Stored data entries
•••••
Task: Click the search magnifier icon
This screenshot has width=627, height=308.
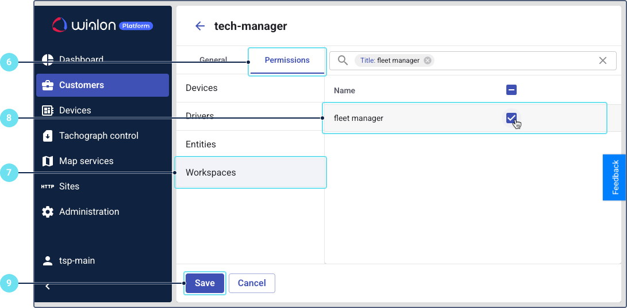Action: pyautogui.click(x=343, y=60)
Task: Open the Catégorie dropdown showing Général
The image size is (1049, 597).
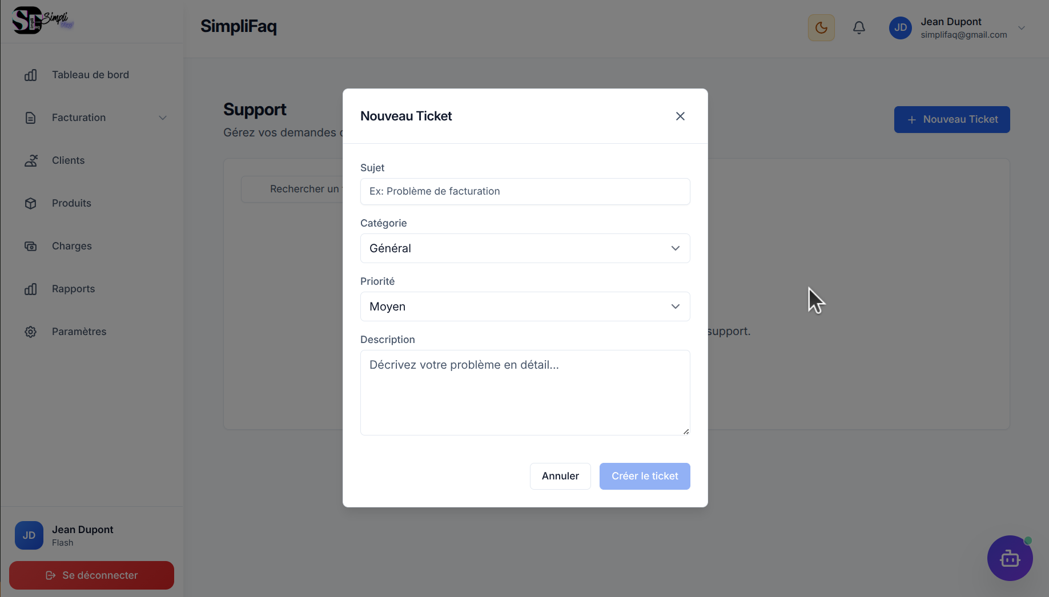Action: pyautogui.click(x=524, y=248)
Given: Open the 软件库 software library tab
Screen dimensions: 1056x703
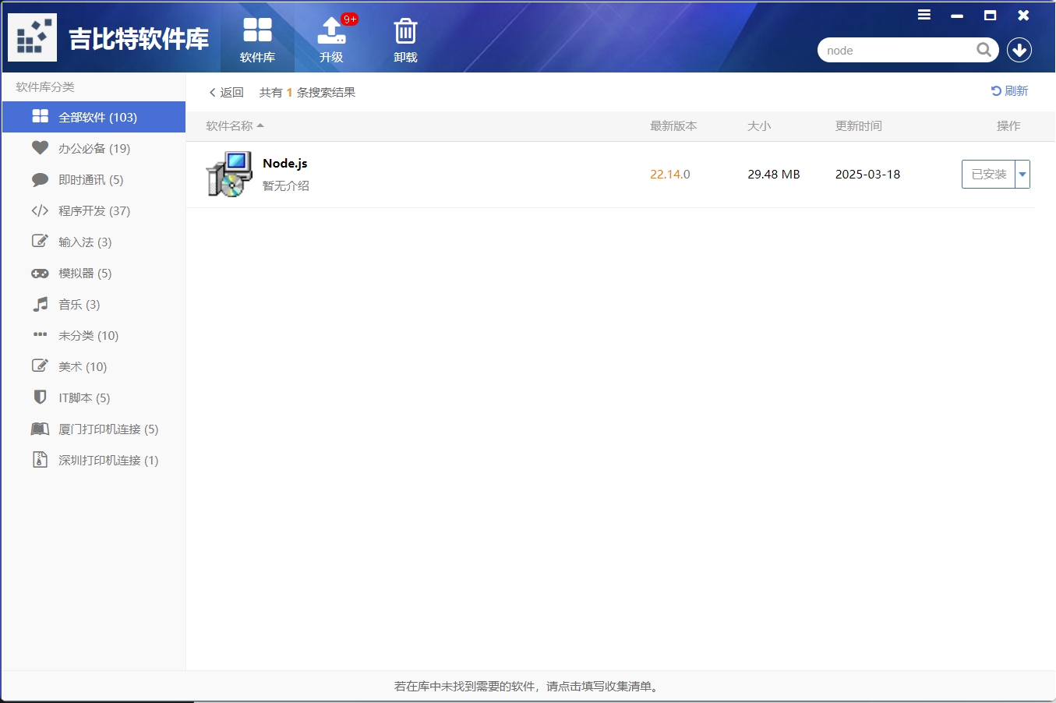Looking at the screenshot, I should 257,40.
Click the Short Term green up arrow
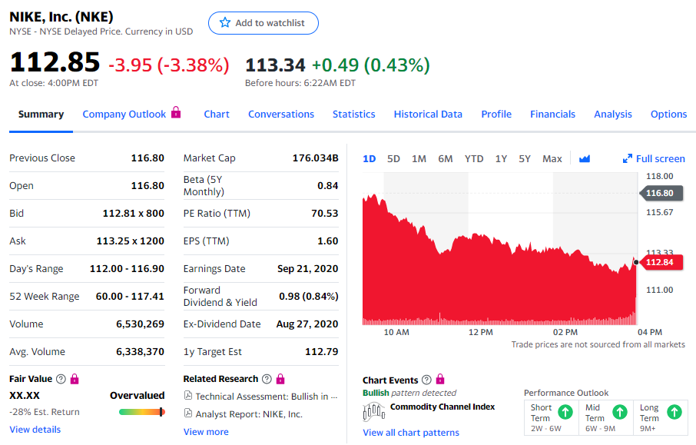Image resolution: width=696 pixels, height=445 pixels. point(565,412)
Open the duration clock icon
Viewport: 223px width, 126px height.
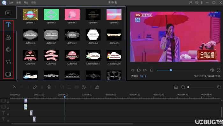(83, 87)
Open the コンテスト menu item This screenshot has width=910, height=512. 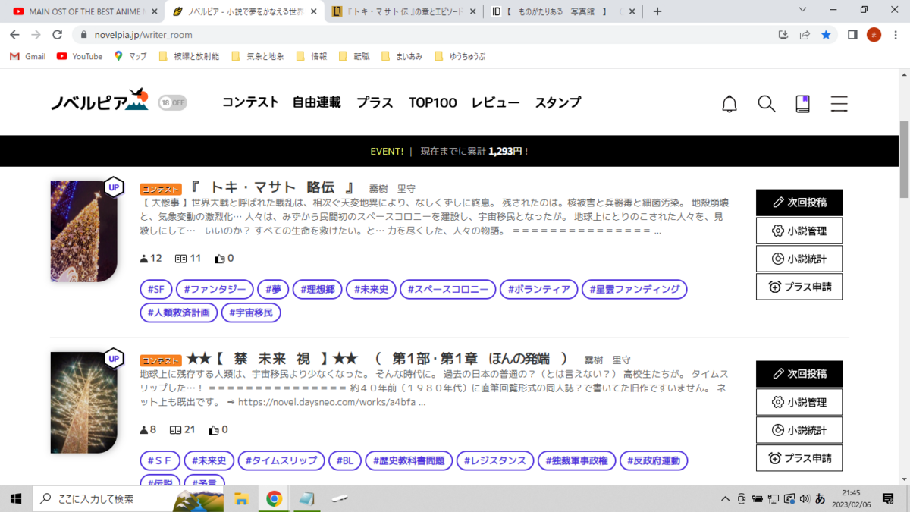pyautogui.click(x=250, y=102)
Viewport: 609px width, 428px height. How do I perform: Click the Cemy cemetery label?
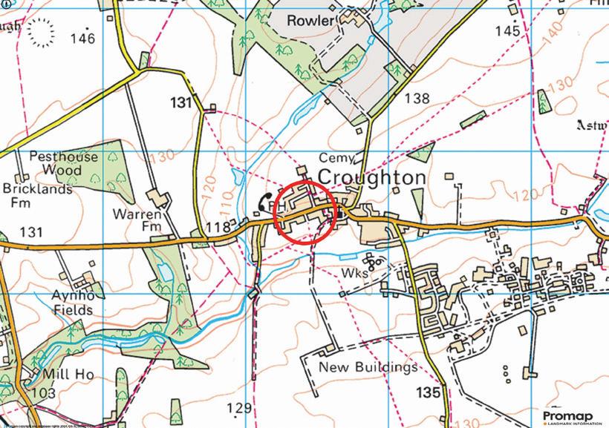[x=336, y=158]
•••••
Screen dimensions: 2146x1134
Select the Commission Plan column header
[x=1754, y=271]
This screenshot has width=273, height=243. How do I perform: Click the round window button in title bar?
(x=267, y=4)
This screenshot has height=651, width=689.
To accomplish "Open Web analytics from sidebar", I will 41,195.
•••••
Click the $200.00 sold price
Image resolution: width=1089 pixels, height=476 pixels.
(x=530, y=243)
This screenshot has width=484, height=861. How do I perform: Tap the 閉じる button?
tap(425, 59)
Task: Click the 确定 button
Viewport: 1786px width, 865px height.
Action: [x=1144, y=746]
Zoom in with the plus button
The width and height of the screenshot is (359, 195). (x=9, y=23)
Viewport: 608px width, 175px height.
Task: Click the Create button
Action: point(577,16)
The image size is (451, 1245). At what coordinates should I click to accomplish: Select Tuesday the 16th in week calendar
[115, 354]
•••••
_EXERCISE PROMPT_. Establish how many lines of the records contain the string "icon" and state that number without elaboration.

_WRITTEN SOLUTION_. 2